A lot of people reach for regexes or split, but I think that's sloppy. You don't need to create a new list and use up a lot more memory in your program.

Sinan Ünür
  • 116,958
  • 15
  • 196
  • 339
brian d foy
  • 129,424
  • 31
  • 207
  • 592
0

You could use a regex.

#!/usr/bin/perl

use strict;
use warnings;

my $s = "line one\nline two\nline three\nline four";

while ($s =~ m'^(.*)$'gm) {
    print "'$1'\n";
}

die "Exited loop too early\n" unless pos $s == length $s;

Or you could use split:

for my $line ( split m'\n', $multiline_string ){

  # ...

}
Brad Gilbert
  • 33,846
  • 11
  • 78
  • 129
  • The regular expression approach is best IMHO. You do not need `\G` and `/m`. Use: `while ( $s =~ /(.+?)\n/g ) {`. `split` is wasteful because it would mean keeping two copies of essentially the same data in memory. – Sinan Ünür Oct 09 '09 at 15:53
  • 1
    *, not + there, or you'd skip empty lines. And ? is useless. \n belongs in the capture to be more like the filehandle read way. – ysth Oct 09 '09 at 16:01
  • And while \G may be unneeded, I'd keep it; when you expect to consume all string piecemeal, it's best to enforce it (with m/\G.../gc and a pos() check after the loop) so you don't accidentally miswrite your regex and lose some of the data (like your + instead of *). – ysth Oct 09 '09 at 16:03
  • @ysth Note that the OP's string does not end with a `\n`. To process that string correctly `+` would be needed and `\n` would have to be optional. – Sinan Ünür Oct 09 '09 at 16:11
  • @Sinan Ünür: then you'd need /\G(?:.*\n|.+)/gc (or some variant; many ways to do it). But I wouldn't be surprised if the real data had a newline at the end. – ysth Oct 09 '09 at 18:13
-1

Personally I like using $/ to separate the lines in a multiline string.
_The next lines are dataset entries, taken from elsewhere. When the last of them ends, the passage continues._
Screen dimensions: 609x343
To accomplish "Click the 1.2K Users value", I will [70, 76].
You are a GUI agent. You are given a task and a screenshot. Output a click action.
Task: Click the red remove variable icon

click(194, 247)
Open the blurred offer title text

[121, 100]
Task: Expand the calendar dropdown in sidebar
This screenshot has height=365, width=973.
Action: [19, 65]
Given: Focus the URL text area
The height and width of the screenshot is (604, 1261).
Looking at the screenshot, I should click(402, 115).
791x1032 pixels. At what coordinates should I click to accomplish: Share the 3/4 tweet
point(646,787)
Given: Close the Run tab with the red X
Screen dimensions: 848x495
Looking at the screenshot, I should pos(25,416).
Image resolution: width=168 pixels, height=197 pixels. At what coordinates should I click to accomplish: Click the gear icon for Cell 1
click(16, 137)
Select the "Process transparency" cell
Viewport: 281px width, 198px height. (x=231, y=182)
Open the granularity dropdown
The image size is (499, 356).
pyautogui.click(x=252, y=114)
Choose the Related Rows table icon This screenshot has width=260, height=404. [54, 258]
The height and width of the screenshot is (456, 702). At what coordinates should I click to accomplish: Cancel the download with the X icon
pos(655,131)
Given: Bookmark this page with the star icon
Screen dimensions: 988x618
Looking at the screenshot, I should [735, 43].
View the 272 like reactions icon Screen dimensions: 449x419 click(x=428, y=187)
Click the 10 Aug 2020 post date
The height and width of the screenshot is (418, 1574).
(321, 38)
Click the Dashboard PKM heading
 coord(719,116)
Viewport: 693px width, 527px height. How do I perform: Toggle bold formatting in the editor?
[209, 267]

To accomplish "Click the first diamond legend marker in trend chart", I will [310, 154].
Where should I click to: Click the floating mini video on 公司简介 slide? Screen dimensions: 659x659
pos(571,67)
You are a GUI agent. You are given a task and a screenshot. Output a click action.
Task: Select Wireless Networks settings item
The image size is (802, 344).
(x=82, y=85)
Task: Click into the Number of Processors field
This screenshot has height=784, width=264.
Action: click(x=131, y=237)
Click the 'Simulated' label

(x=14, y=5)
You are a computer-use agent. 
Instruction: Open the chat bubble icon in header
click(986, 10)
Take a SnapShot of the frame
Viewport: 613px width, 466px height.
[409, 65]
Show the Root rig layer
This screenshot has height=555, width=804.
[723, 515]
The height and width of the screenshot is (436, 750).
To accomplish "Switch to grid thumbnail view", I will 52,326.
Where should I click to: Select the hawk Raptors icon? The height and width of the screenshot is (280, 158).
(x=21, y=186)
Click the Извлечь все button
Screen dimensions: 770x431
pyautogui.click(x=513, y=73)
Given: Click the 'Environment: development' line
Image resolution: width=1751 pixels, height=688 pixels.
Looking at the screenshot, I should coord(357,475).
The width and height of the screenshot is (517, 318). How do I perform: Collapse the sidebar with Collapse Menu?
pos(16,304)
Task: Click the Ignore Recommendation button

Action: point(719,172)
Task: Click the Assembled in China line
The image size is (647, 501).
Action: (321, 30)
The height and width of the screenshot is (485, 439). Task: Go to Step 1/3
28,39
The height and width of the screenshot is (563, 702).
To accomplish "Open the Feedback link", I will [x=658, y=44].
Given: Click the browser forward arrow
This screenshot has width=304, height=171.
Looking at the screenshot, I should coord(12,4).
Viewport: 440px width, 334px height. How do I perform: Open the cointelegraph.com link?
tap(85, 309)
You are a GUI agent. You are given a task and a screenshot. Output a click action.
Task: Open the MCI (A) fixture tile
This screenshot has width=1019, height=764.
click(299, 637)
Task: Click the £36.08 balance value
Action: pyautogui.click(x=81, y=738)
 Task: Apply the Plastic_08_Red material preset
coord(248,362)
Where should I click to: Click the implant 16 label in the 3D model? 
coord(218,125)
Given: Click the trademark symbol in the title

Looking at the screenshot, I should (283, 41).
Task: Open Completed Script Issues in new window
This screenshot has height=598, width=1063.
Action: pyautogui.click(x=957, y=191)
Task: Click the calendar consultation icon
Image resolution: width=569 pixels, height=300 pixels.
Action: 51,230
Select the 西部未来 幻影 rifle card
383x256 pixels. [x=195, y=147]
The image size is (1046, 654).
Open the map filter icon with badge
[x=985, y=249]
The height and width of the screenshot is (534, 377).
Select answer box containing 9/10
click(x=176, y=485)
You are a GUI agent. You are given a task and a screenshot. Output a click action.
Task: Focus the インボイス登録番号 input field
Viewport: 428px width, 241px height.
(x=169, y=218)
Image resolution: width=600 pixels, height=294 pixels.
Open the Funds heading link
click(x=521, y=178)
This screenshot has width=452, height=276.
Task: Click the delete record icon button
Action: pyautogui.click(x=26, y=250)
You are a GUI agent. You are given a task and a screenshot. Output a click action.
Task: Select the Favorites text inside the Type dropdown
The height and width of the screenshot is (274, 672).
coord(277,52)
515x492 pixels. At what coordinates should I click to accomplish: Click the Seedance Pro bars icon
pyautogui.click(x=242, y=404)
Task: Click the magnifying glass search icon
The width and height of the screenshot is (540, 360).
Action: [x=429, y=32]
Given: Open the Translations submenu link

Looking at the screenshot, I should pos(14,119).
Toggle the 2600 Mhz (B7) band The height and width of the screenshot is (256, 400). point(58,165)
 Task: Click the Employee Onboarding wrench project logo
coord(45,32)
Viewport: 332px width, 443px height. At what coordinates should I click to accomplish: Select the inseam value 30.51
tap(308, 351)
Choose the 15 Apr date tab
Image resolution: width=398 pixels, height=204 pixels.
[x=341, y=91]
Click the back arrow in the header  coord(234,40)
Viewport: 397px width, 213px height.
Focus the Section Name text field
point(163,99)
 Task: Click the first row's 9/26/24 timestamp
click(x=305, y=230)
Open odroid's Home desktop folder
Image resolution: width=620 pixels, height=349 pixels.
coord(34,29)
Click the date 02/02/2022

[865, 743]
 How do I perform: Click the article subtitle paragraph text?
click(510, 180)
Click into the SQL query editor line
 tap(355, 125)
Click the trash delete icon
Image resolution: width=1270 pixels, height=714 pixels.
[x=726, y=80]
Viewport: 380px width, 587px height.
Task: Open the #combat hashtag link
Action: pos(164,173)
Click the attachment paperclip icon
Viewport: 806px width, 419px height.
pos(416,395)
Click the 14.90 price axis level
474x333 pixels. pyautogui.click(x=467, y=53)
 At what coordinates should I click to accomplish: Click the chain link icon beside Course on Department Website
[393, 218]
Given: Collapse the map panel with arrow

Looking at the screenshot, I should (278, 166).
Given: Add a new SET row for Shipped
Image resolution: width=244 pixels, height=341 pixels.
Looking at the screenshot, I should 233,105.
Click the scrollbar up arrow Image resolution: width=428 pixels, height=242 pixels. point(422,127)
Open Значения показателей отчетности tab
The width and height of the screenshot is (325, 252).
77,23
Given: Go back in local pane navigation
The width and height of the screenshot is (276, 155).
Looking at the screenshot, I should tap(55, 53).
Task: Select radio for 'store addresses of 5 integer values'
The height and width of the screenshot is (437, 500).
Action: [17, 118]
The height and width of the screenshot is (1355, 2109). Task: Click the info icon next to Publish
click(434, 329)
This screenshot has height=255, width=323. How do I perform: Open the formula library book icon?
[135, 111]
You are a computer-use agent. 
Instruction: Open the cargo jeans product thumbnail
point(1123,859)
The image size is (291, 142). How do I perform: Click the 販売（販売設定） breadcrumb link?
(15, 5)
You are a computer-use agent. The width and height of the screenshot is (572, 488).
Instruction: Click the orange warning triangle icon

my $multiline_string = "line one\nline two\nline three\nline four";
foreach (split($/, $mutliline_string)) {
  process_file($_);
}
sub process_file {
  my $filename = shift;
  my $filehandle;
  open( $filehandle, '<', $filename )
      or croak("Can't open multi-line string as a filehandle: $!");
  while ( defined (my $single_line = <$filehandle>) ) {
      process_line($single_line);
  }
  close( $filehandle );
}
sub process_line {
  my $line = shift;
  ...
}
dlamblin
  • 43,965
  • 20
  • 101
  • 140